### WHAT YOU NEED TO DO
(a) In the passage on generative AI in the enterprise, what share of end-user participants will upcoming Metrigy research show would definitely use generative AI when it is available?
(b) Carry on the passage on generative AI in the enterprise from the point where it stops.

### DOCUMENT PASSAGE
- - -

I’ve talked to quite a few enterprise IT folks who have a healthy skepticism about generative AI, at least in the near term. I don’t think they question that the technology has the potential to be transformative; they are just also aware of the obstacles, challenges, and costs that could slow or redirect the promised transformations.
That’s why I found this statistic from Irwin Lazar of Metrigy so interesting: Lazar told Search Unified Communications that upcoming Metrigy research will show that “less than 20% of [end user] participants would definitely use generative AI when it is available.” The article quotes Lazar expressing skepticism about companies’ willingness to pay for generative AI-driven features.
In a No Jitter post on the announcement of Microsoft Copilot pricing, Kevin Kieller of enableUC wrote that, “I would happily pay $30 a month if Copilot helped me create articles (like this one) faster or could help me more quickly generate one of the many PowerPoint presentations I deliver every year. Any sales professional who could make just one additional sale, through better note taking, email writing, or faster proposal generation, might be well served by spending $360 for a year of Copilot.”
The key word in Kieller’s assessment is “if.” It’s easy to believe a generative AI system can create presentations or sales proposals. The question is, how much work does it take to get a result out of the system that replaces what the person could have done on their own? And it turns out that, for as much as people are rightfully worried about how large language models (LLMs) are trained for generative AI, we’ll probably need to worry at least as much about how the technology’s users are trained.

- - -

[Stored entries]
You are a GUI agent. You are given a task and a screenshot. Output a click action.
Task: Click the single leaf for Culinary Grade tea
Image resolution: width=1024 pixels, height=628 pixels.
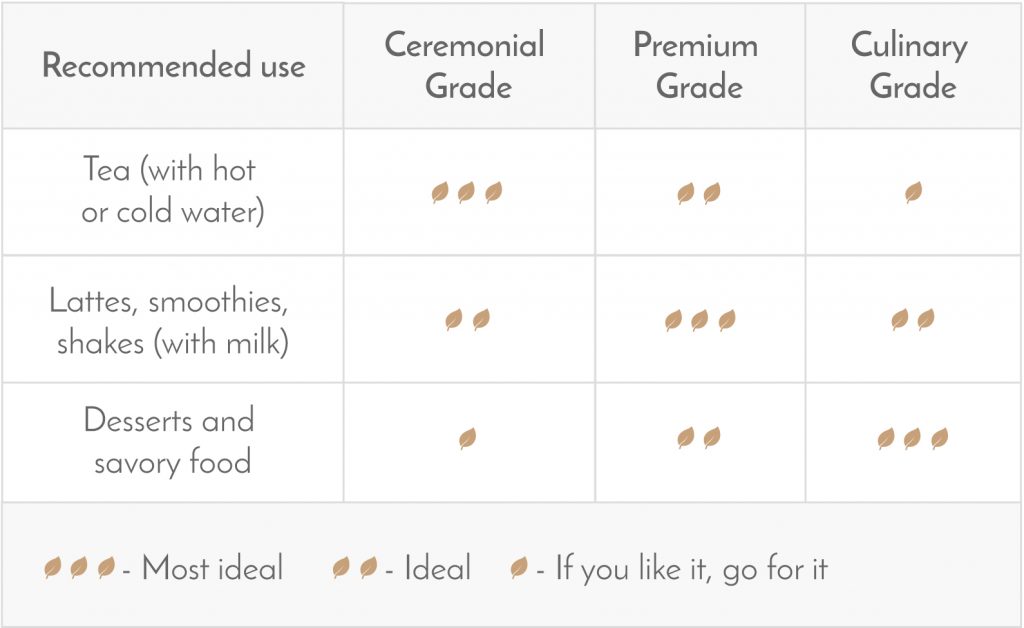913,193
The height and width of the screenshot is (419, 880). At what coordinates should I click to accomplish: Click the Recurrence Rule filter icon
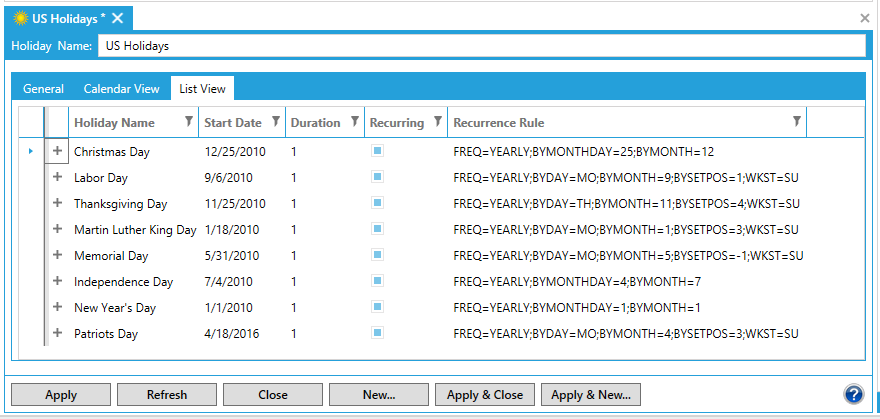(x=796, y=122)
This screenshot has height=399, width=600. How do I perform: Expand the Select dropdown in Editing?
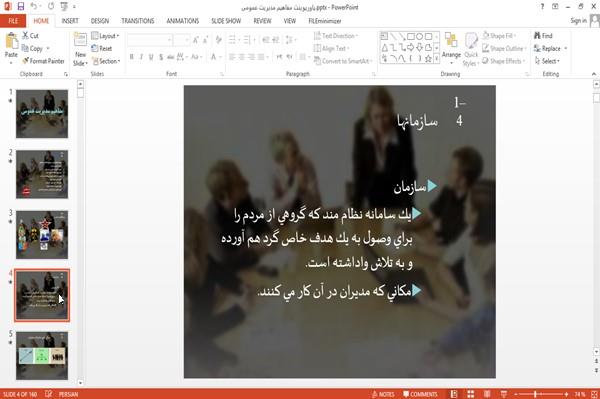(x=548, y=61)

- - -

### REPLIES
(a) Less than 20% of participants would definitely use it.

(b)
That’s the upshot of this article in CIO Dive (which is owned by Enterprise Connect parent company Informa). The article cites a survey that showed many AI end users don’t believe they’ve received the training to use the tools optimally. According to CIO Dive:
More than half of employees say their employer has provided access to AI-powered tools, the survey found. However, those employees had to figure out how to use the tools by themselves without guidance. Only 1 in 5 employees are confident in their ability to write meaningful prompts.
It was during the second wave of ChatGPT hype, around the beginning of this year, when we started to hear about how generative AI was going to create new kinds of jobs, including “prompt engineer.” That sounded intriguing and vaguely promising to those who were worried about generative AI’s impact on the workforce: Just like prior generations of technology, we could hope that generative AI would open up whole new types of work.
But the survey cited in the CIO Dive article would suggest that everybody has to be their own prompt engineer, and that, as yet, this skill is not being widely taught (if in fact there’s anyone really qualified to teach it in the first place). For that matter, has “prompt engineering” itself been defined sufficiently to teach it someone else?)
Enterprises are moving ahead on deploying generative AI assistants, as this additional CIO Dive article notes. The technology is moving fast, and deployments will pick up as well. The question may be how fast users will be willing and able to move to keep up.